Comparison of the developmental stages of some European allocreadiid trematode species and a clarification of their life-cycles based on ITS2 and 28S sequences.

Genetic data were used to examine the diversity in some allocreadiid trematodes. Nuclear ribosomal DNA (ITS2 and partial sequences of 5.8S and 28S) was sampled from sexual adult and 'larval' stages. From these and previous reference datasets phylogenetic trees were constructed. The results uncovered genetically distinct lineages within Bunodera luciopercae (Müller, 1776), suggesting that the two Palaearctic subspecies, B. l. luciopercae and B. l. acerinae Roitman & Sokolov, 1999, and Nearctic B. luciopercae from Perca flavescens may represent distinct species with a restricted host-specificity.

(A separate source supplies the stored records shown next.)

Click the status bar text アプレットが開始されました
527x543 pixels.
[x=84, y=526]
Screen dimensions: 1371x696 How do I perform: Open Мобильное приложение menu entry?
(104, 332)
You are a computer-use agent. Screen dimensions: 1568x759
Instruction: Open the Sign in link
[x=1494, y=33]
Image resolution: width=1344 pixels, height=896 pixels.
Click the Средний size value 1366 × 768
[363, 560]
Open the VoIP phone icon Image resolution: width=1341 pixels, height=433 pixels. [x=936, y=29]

Identical rDNA was revealed for the sexual adult of B. l. acerinae and 'larval' B. luciopercae described by Wisniewski (1958). An unexpected match between the rDNA sequences of adult B. l. luciopercae and 'larval' Allocreadium isoporum (sensu Wisniewski, 1958) was also detected. The adult A. isoporum (Looss, 1894) differs significantly from the 'larval' A. isoporum, the level of rDNA sequence divergence between them (8.6 % for 5.8S-ITS2-28S sequences and 6.26% for 28S) being consistent with the level expected for intergeneric variation. These results revealed the possible existence of a cryptic species complex within the nominal species B. luciopercae and a clear need for reconsideration of some of the accepted, but largely untested, tenets regarding allocreadiid life-cycles.

Comparative karyological analysis of three members of Allocreadiidae (Digenea): taxonomic and phylogenetic implications.

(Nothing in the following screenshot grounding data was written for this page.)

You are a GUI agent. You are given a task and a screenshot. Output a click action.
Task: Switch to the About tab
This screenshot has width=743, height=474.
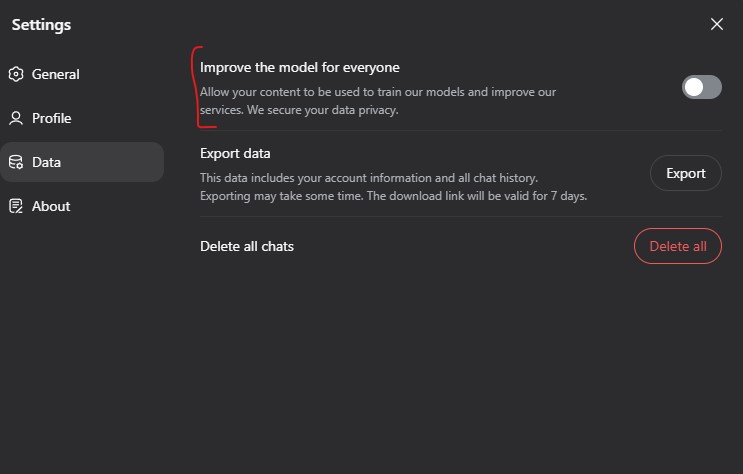point(82,206)
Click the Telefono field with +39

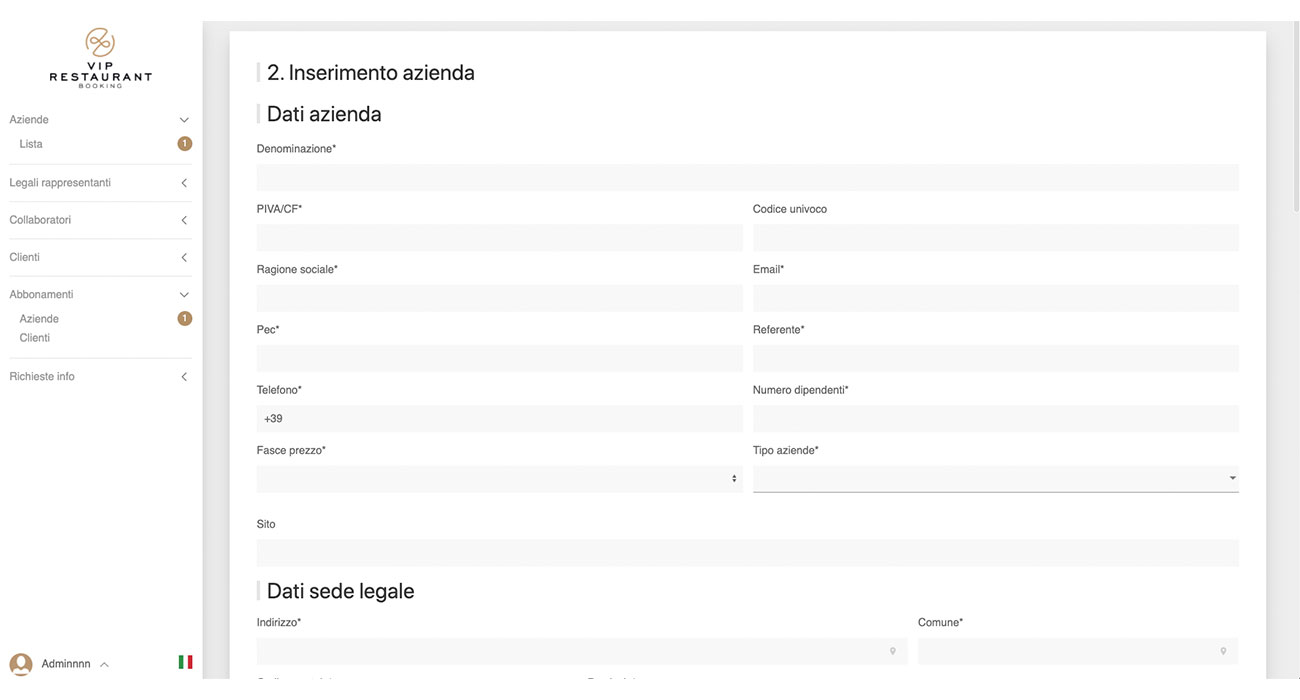coord(499,419)
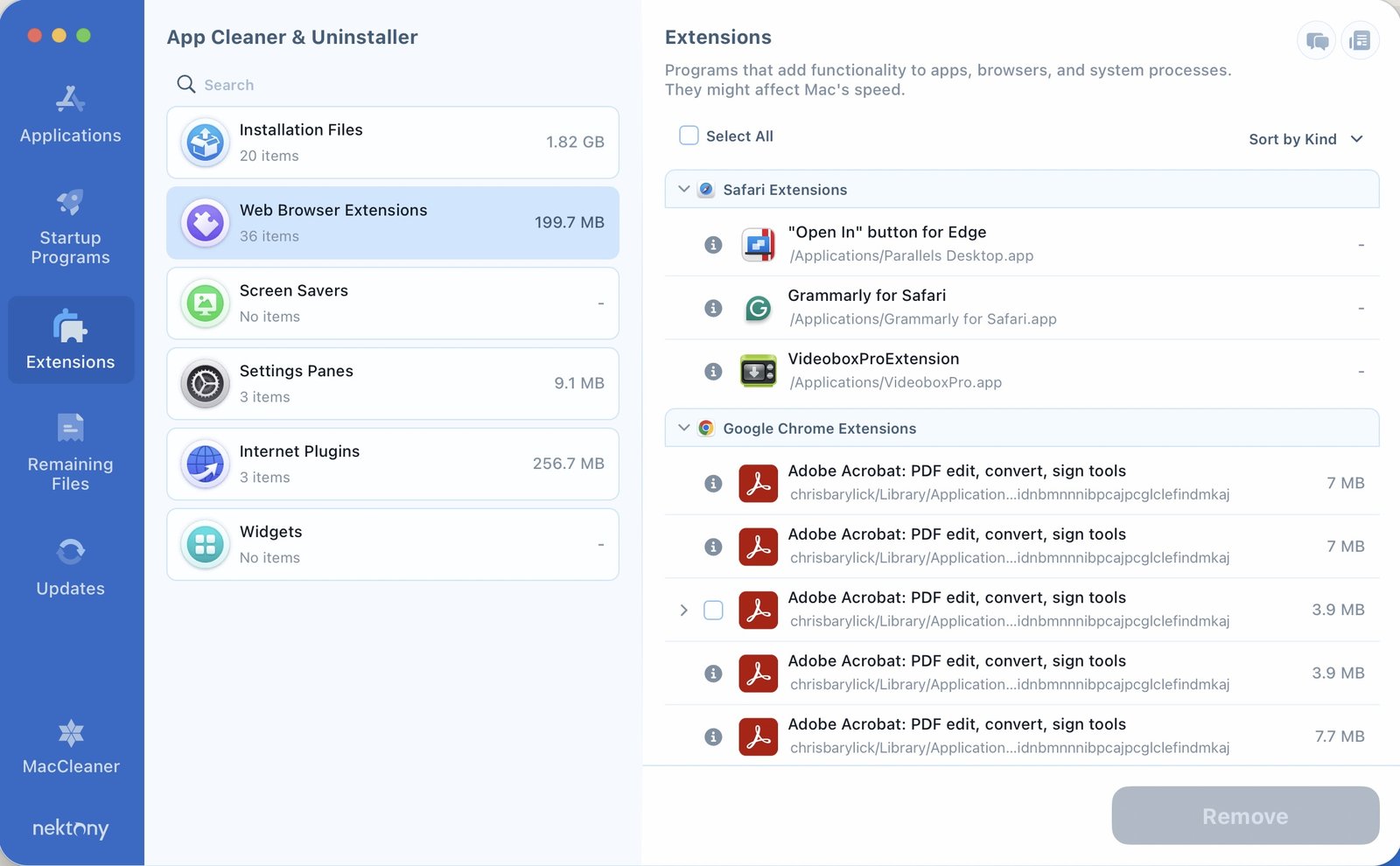
Task: Show info for VideoboxProExtension
Action: click(x=713, y=372)
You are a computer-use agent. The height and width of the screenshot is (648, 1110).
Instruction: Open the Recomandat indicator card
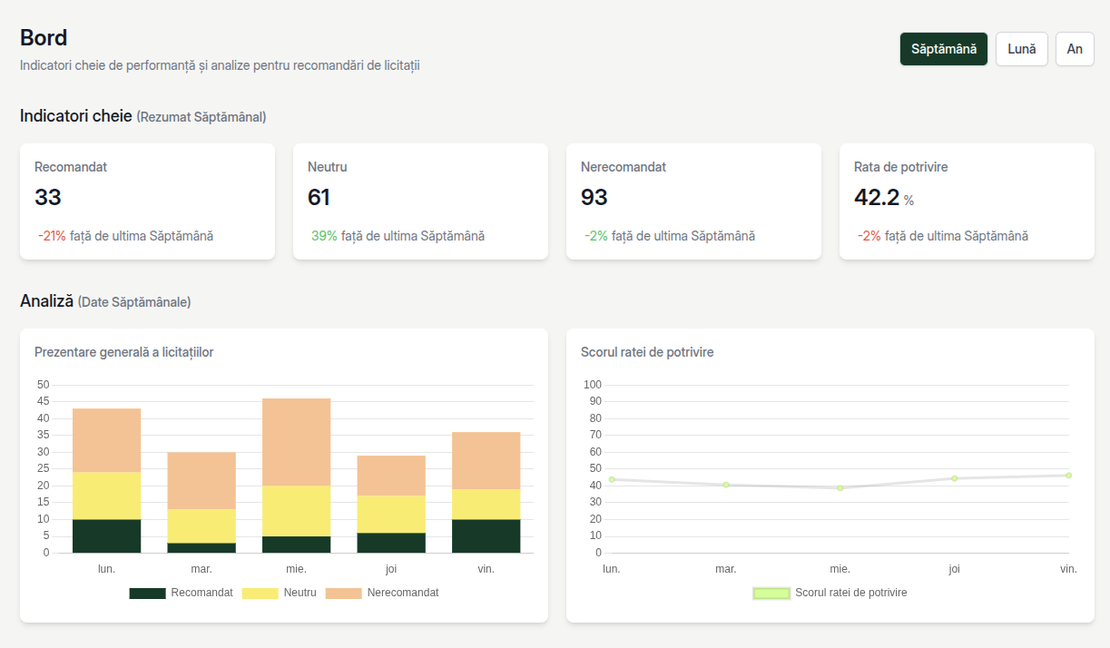point(147,201)
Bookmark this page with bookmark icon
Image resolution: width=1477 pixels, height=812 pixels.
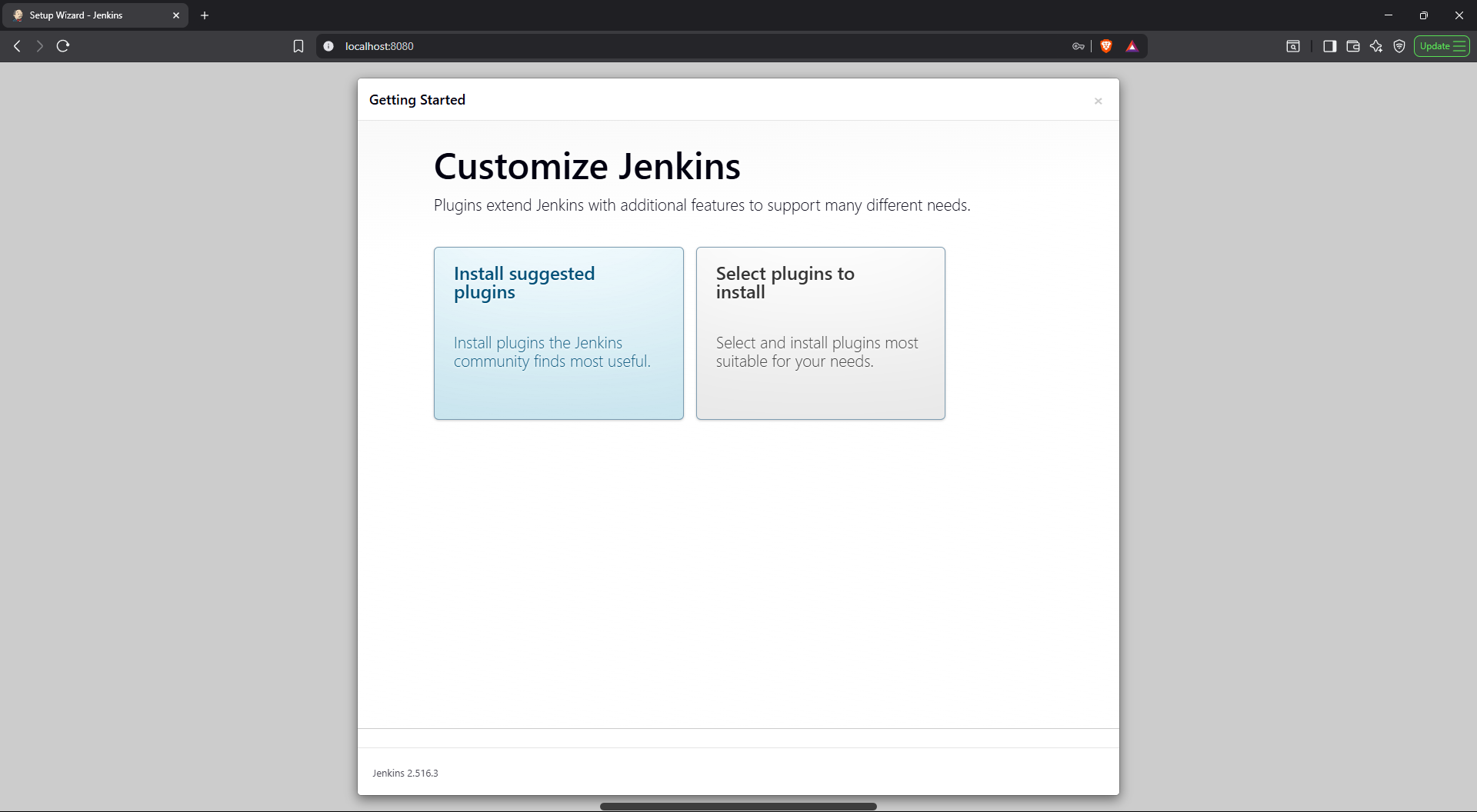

Chromosome number and morphology were studied in three allocreadiid species from mitotic metaphases of intramolluscan stages using karyometric analysis. Bunodera luciopercae has a diploid number 2n=14, with two large pairs of metacentrics, one pair of submeta-subtelocentrics, and four pairs of acrocentrics. Karyotype of Allocreadium isoporum, 2n=14, with two large pairs of metacentrics and five pairs of acrocentrics was recognized to be closely related to that of B. lucioperca. The most conspicuous interspecific difference occurs in the centromere position of the chromosomes of the pair 3. The possible reasons of the discrepancies between data reported therein and the karyological information previously published on these two species are discussed. Crepidostomum sp. has 2n=12, with one pair of large metacentrics and five pairs of acrocentrics and is more distantly related karyologically to the other two members of the family. Evolutionary considerations based on comparison of the chromosomes of Allocreadiidae and other studied families of the suborder Xiphidiata suggest that allocreadiids are karyotypically distinct. The placement of Allocreadiidae and Opecoelidae in the superfamily Allocreadioidea is questioned.

Comparative karyological analysis of three species of Bothriocephalus Rudolphi 1808 (Cestoda: Pseudophyllidea).

The diploid complements of mitotic metaphase plates of three species of Botriocephaluswere studied using conventional Giemsa staining and karyometric analysis. Botriocephalus claviceps and Botriocephalus gregarius showed a karyotype with 2n=14 chromosomes. All chromosomes of B. claviceps were biarmed, metacentric or meta-submetacentric. The two first pairs of homologues were markedly larger than the remaining elements and represented 48.62% of the total chromosome length. The karyotype of B. gregarius had similar metric values for the chromosomes, but clearly differed in the chromosome morphology of pairs 5, 6 and 7, which had terminally located centromeres. The diploid number 2n=12 was found in Botriocephalus scorpii. The karyotype consists of five pairs of metacentric and one pair of submeta-metacentric chromosomes. The possible pathways of karyotype evolution within Bothriocephalus spp. and their phylogenetic relations with the other karyologically studied groups in the order Pseudophyllidea are discussed.